On this article, you’ll find out how the ReAct (Reasoning + Performing) sample works and find out how to implement it with LangGraph β first with a easy, hardcoded loop after which with an LLM-driven agent.
Matters we are going to cowl embrace:
- The ReAct cycle (Motive β Act β Observe) and why itβs helpful for brokers.
- Methods to mannequin agent workflows as graphs with LangGraph.
- Constructing a hardcoded ReAct loop, then upgrading it to an LLM-powered model.
Letβs discover these strategies.
Constructing ReAct Brokers with LangGraph: A Newbieβs Information
Picture by Creator
What’s the ReAct Sample?
ReAct (Reasoning + Performing) is a typical sample for constructing AI brokers that suppose by means of issues and take actions to unravel them. The sample follows a easy cycle:
- Reasoning: The agent thinks about what it must do subsequent.
- Performing: The agent takes an motion (like trying to find info).
- Observing: The agent examines the outcomes of its motion.

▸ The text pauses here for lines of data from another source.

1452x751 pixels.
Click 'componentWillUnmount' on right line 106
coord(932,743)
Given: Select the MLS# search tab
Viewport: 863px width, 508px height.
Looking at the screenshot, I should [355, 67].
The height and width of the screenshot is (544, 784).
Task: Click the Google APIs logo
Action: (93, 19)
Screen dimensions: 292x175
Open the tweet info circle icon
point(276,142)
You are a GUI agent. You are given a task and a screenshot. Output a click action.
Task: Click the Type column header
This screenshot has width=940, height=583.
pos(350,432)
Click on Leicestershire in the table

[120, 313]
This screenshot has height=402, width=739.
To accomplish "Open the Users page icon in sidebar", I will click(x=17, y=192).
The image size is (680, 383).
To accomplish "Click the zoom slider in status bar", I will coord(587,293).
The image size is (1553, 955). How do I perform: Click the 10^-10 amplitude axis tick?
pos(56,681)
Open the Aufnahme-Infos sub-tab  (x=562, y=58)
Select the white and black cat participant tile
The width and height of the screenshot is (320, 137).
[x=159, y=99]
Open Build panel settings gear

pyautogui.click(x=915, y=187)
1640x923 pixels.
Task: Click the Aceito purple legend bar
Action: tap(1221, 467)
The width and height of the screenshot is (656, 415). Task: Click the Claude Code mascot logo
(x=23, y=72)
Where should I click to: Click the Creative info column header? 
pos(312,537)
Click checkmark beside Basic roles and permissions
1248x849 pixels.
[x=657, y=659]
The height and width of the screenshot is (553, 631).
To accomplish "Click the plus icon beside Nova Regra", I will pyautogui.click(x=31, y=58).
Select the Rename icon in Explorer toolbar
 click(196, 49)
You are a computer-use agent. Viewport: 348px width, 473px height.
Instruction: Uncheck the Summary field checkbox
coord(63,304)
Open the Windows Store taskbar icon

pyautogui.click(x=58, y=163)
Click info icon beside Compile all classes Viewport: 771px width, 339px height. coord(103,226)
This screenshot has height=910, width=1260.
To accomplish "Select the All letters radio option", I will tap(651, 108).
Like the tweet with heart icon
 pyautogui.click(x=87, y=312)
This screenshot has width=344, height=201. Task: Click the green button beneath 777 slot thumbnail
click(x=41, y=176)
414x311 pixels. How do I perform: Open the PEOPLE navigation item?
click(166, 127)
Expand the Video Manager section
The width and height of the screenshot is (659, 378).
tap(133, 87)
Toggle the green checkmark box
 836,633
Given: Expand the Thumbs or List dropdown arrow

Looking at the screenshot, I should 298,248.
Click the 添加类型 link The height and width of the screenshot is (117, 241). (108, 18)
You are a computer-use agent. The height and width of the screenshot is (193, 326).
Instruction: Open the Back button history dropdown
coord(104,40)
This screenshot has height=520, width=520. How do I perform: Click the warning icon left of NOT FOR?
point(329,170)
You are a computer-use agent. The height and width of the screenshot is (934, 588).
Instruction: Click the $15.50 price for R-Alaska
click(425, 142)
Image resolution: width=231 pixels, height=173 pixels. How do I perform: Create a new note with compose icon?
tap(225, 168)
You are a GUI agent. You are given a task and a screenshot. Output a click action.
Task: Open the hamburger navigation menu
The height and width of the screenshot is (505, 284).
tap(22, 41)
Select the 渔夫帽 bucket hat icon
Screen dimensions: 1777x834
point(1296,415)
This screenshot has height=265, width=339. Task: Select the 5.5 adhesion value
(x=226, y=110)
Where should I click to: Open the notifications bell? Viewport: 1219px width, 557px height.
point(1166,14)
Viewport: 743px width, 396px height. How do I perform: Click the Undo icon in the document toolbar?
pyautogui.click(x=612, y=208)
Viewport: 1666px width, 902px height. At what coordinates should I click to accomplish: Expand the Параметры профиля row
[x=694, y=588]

This cycle repeats till the agent has gathered sufficient info to reply the consumerβs query.
Why LangGraph?
LangGraph is a framework constructed on prime of LangChain that allows you to outline agent workflows as graphs. A graph (on this context) is a knowledge construction consisting of nodes (steps in your course of) linked by edges (the paths between steps). Every node within the graph represents a step in your agentβs course of, and edges outline how info flows between steps. This construction permits for complicated flows like loops and conditional branching. For instance, your agent can cycle between reasoning and motion nodes till it gathers sufficient info. This makes complicated agent habits simple to grasp and keep.
Tutorial Construction
Weβll construct two variations of a ReAct agent:
- Half 1: A easy hardcoded agent to grasp the mechanics.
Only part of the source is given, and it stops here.